# Exercise goal
Beginning with the line that contains "The width and height of the screenshot is (274, 193).", copy each remaining line of the data below exactly.

# Pixel coordinate grounding data
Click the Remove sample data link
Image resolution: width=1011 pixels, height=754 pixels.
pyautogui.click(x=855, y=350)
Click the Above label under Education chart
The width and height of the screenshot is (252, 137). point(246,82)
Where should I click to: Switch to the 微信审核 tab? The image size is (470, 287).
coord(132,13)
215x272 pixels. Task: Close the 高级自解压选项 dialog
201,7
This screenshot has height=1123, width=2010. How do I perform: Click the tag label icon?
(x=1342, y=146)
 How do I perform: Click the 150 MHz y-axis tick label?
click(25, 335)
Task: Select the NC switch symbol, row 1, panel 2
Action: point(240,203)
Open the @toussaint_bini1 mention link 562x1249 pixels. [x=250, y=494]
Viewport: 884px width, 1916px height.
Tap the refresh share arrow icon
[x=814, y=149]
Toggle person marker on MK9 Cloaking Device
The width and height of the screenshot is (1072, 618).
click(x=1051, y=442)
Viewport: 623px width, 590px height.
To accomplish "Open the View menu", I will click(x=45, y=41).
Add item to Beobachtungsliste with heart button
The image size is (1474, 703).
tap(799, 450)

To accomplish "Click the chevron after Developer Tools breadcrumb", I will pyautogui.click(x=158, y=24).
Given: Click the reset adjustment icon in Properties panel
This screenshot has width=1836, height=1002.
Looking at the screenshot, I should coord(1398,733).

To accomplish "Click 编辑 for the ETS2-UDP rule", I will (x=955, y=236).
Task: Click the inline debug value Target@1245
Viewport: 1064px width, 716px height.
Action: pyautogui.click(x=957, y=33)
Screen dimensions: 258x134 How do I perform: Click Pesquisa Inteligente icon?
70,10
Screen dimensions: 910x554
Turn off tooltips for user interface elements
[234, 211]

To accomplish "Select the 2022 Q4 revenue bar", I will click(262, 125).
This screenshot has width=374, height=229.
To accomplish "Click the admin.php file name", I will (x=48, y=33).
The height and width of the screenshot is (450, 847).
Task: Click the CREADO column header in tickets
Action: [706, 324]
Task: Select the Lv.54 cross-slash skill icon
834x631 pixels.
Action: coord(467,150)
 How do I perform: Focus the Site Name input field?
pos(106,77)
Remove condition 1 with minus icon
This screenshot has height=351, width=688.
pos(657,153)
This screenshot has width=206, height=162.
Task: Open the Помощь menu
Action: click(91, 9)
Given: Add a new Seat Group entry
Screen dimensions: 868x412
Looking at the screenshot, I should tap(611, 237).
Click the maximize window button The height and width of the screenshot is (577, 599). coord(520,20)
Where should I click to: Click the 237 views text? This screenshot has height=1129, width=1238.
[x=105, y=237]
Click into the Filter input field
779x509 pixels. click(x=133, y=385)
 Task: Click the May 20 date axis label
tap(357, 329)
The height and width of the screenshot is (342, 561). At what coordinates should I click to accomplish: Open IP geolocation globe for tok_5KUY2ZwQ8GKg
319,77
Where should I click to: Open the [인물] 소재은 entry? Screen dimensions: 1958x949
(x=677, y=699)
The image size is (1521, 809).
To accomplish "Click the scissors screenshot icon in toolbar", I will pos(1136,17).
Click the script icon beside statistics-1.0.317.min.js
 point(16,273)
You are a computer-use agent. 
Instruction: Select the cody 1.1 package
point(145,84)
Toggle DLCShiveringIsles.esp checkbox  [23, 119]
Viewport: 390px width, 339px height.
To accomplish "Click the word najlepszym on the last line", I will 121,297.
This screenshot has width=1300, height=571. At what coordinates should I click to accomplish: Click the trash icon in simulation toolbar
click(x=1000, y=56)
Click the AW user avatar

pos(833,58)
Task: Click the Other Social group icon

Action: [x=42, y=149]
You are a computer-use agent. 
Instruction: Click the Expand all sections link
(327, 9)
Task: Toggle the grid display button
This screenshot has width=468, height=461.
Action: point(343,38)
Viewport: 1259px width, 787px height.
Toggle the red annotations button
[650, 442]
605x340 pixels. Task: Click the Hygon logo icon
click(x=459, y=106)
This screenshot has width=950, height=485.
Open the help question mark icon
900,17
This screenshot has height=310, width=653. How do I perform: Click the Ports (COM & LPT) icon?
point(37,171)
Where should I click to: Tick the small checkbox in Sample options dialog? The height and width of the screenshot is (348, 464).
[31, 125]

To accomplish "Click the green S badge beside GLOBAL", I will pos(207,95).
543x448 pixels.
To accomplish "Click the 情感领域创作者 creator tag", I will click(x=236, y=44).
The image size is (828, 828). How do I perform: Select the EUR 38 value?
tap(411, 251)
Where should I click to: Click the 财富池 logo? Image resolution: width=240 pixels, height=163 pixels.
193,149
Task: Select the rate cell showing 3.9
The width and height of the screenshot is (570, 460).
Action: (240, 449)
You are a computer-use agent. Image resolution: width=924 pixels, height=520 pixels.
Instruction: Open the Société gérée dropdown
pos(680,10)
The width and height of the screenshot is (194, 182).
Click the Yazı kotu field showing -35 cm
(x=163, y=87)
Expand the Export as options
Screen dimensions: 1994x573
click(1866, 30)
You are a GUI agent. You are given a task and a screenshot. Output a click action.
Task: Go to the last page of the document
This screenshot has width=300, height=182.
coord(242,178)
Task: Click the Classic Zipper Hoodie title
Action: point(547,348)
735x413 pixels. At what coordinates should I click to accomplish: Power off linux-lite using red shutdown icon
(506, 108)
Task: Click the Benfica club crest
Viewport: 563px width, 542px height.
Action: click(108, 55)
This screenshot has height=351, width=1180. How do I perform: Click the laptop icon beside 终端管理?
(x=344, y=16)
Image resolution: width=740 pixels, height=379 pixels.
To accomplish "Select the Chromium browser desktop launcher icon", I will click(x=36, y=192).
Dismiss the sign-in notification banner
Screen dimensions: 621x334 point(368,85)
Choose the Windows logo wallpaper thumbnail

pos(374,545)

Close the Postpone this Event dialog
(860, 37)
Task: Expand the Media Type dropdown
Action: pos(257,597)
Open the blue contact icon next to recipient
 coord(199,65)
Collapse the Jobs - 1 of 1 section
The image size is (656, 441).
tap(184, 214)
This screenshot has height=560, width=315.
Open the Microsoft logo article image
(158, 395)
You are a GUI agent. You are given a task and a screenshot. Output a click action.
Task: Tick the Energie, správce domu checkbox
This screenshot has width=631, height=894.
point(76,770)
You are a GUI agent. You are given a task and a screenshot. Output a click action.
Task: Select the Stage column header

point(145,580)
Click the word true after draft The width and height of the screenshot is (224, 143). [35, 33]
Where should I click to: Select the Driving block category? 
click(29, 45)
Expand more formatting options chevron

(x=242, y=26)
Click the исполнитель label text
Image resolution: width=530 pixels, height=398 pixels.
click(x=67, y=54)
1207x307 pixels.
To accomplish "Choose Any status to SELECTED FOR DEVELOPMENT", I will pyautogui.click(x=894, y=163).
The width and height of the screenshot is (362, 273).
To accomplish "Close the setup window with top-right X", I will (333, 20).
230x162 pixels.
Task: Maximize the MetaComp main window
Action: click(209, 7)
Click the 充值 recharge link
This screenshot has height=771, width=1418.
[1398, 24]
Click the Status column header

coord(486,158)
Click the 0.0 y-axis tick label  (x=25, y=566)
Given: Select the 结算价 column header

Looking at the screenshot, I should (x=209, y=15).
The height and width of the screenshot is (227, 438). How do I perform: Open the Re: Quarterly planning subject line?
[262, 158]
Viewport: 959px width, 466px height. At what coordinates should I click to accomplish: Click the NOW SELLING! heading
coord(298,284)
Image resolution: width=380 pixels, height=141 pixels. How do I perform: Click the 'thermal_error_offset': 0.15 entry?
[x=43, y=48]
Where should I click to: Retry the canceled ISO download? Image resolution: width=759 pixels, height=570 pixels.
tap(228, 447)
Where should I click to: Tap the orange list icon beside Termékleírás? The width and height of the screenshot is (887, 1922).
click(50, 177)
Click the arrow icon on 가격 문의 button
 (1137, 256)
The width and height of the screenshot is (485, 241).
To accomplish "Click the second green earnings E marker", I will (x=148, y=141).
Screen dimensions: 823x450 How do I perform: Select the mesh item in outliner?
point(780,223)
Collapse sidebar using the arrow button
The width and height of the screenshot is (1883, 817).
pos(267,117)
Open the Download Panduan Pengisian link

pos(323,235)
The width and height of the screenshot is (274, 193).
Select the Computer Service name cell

# Answer area
The width and height of the screenshot is (274, 193).
Select the Computer Service name cell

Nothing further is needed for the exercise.